This is the W3C Manual of Style based on How to Write a W3C Technical Report (W3C Member-only link). This manual is a guide containing best current practice. No requirements for W3C publications are in this document. All requirements for W3C publications are in W3C Publication Rules [PUBRULES].

Helpful resources for editors and authors are kept on the W3C Editors Home Page [EDITORS]. Notes on document management are available [MANAGE]. When in doubt, ask for help on the public mailing list spec-prod@w3.org [SPEC-PROD].

Please send your comments to the public mailing list spec-prod@w3.org (archive). If for any reason you do not wish your contributions to be credited in Acknowledgments, please indicate this in your email.

Table of Contents

  1. Introduction
  2. Validation
  3. Accessibility
  4. Internationalization
  5. The Parts of a Technical Report
  6. Errata
  7. References
  8. Revisions
  9. XML, XMLspec, XSLT and Production
  10. RFC 2119 Key Words
  11. Editorial Guidelines
  12. Internet Media Types
  13. Commonly Misspelled Terms
  14. Acknowledgments
  15. References
  16. Change History
  17. To Do List

1. Introduction

Written for editors and authors of W3C technical reports, this document assumes that the reader has mastered publishing on the W3C Web site, and is familiar with the Style Guide for Online Hypertext [STYLE-GUIDE]. It is a companion to the REQUIRED Technical Report Publication Policy [PUBRULES], called "pubrules" for short. Following the advice in this manual has benefits:

Chapter 2 covers validation.
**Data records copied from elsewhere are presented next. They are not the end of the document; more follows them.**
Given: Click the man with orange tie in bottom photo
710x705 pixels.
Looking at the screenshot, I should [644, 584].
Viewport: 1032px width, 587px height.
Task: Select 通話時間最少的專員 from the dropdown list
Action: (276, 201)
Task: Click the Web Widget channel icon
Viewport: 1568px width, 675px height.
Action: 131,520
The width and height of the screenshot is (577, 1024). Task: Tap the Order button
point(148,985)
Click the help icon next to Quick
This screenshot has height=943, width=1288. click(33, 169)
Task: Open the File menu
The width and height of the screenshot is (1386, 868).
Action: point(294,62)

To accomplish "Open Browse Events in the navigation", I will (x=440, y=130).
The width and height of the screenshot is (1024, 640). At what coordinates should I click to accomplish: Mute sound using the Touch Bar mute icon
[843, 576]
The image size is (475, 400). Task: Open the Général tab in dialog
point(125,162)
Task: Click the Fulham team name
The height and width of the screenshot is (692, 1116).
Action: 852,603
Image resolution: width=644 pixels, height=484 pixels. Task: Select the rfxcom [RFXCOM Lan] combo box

Chapters 3 and 4 cover accessibility and internationalization. Chapter 5 describes parts of a W3C technical report. Chapters 6, 7, and 8 cover errata, references and revisions. Chapter 9 introduces XMLspec and XSLT. Chapter 10 addresses RFC 2119 key words. Chapter 11 presents editorial guidelines, and, finally, chapter 12 documents commonly misspelled terms.

Bear in mind that our reports are used as world-class primary reference material. Readability across a wide variety of browsers and platforms is far more important than using jazzy features. At some point, what we write becomes history and is preserved on the Web through the W3C Persistence Policy [PERSISTENCE].

2. Validation

Note. It is the editor's responsibility to ensure that documents are valid before requesting publication.

3. Accessibility

4. Internationalization

Follow the Character Model for the World Wide Web 1.0: Fundamentals W3C work in progress [CHARMOD]. Does your specification define protocols or format elements? If it does, define when conversion to legal URI reference characters takes place, and do so as late as possible.

4.1 Unicode

When specifying characters, refer to The Unicode Standard; see section 8 of the Character Model for the World Wide Web 1.0: Fundamentals [CHARMOD]. The Unicode Consortium gives guidelines for how to cite their standards; see [UNICODE]. Refer to individual characters in any of three ways; see the email thread "Unicode character names" [CHARNAMES]:

  1. by codepoint (e.g., U+002E)
  2. by formal Unicode name (e.g., full stop); see [CHARTS]
  3. by Unicode alias (e.g., dot, or decimal point, or period); see [CHARTS]

4.2 Translations

W3C has no official translations of its technical reports. W3C does encourage people to translate the technical reports and helps to track translators and translations.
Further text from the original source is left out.